The Mackintosh family isn’t afraid of change or trying something a bit different and its latest venture is testament to that.
Fraser Mackintosh, along with his wife Helen and his parents Jim and Allison, runs a hay and haylage firm, Ugie Valley Feeds, based at Mains of Buthlaw Farm, near Peterhead.
The family runs a 1,200-acre arable enterprise and a further 500 acres of grass is mown each year to produce hay and haylage, mainly for the equine market but also for crofters and farmers in the Highlands and islands.
They have innovated over the years with various pieces of equipment to make their hay and haylage products more accessible to customers, and this approach has now been applied to their straw enterprise.
Fraser describes transporting straw as an “expensive caper” especially when it is going to customers in places such as Shetland and South Uist.
To tackle this, and also provide a new outlet for straw from the farm’s extensive arable enterprise, the family purchased a straw pelleting plant.
“The opportunity came up to purchase this straw pelleting plant from a couple near Gamrie,” said Fraser.
“It’s given us something else on the farm to support me, my Dad and the three guys working with us.
“We are the only straw pellet producers in Scotland.”

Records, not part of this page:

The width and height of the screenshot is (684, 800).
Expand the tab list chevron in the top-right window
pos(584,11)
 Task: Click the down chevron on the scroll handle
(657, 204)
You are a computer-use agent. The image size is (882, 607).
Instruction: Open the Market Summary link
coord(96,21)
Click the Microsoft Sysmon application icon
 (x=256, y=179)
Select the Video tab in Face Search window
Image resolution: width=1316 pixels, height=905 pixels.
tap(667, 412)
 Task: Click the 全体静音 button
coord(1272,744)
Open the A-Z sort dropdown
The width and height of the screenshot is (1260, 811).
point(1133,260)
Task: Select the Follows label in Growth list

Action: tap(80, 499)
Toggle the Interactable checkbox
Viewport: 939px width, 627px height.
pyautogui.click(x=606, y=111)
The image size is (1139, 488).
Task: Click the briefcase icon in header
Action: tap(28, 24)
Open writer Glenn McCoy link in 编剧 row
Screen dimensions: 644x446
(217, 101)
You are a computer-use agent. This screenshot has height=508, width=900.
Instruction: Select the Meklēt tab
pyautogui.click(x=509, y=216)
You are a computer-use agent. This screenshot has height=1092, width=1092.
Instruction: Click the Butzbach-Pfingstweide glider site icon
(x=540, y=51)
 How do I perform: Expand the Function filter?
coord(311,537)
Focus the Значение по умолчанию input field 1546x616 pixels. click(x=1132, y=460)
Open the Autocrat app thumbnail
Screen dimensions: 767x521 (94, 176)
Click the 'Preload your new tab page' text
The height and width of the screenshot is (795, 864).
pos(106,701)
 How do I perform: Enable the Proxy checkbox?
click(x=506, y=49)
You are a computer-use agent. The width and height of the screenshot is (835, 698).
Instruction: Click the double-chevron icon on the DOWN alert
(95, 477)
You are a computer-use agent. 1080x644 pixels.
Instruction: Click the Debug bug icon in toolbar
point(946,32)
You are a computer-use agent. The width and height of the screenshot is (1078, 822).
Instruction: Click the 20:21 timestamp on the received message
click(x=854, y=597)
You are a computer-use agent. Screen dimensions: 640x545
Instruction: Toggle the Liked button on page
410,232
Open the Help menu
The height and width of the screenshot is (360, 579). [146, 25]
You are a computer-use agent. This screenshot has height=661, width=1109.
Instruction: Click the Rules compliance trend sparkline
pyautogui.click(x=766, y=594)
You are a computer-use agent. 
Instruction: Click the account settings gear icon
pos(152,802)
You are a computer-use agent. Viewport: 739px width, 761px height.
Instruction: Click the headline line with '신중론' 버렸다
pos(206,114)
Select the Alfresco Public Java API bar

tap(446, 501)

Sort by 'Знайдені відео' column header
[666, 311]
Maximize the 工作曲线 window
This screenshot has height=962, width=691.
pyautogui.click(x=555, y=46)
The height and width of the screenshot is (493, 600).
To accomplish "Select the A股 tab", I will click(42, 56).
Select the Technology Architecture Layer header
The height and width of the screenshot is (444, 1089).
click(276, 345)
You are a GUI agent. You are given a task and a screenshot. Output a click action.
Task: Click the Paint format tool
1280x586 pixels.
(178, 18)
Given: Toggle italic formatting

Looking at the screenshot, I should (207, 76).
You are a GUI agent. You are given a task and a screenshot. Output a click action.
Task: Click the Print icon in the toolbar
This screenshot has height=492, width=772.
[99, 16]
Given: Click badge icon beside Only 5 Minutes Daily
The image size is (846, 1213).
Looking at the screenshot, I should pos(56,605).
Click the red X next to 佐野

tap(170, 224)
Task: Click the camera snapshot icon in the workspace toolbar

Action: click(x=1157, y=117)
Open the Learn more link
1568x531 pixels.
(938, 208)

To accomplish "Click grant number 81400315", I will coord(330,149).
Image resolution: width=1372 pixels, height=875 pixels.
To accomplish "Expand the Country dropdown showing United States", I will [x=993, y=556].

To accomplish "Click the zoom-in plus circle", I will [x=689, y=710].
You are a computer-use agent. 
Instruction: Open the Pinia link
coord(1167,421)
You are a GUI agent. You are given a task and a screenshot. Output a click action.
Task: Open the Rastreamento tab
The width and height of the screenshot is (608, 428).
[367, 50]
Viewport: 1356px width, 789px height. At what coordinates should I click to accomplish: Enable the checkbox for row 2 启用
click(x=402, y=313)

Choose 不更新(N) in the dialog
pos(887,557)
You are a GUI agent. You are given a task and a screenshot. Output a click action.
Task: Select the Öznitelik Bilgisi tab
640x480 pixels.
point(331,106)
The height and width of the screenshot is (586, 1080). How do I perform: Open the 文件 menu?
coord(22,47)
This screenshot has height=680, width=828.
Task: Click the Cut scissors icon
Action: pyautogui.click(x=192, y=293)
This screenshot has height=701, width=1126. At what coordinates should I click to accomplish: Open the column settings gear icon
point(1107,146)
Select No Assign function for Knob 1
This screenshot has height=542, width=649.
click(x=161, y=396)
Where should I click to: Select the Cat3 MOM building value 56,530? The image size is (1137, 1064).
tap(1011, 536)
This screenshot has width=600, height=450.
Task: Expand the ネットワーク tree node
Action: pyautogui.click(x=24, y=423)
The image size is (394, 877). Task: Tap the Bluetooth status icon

The plant and all its equipment was transported to the Kinloch Farm site in May and up to 12 tonnes of pellets are currently being produced on site every day, However there is scope to expand production in future.
“You feed big square bales of straw into the machine and it chops up the straw, extracts the dust and then it makes it into pellets,” said Fraser.
“The heat in the process of making the pellets also kills off any bugs in the straw.”
He said the pellets are packaged in 500kg or one-tonne bulk bags, or in smaller 15kg retail bags.
The family sent some to a number of its larger equine customers and feedback has been good.
“The pellets are mainly aimed at the horse market but there’s definitely a place for them with people that show cattle that would buy wood shavings for bedding, and they are also good for crofters,” said Fraser.
On future plans, Fraser says the family is looking into the option of treating the pellets, an example being a garlic treatment for using the pellets as feed for horses.
The family is also looking into using the equipment to produce grass pellets for use as a feed for both horses and sheep.
Fraser said he hoped straw pellets would help provide some price stability for customers.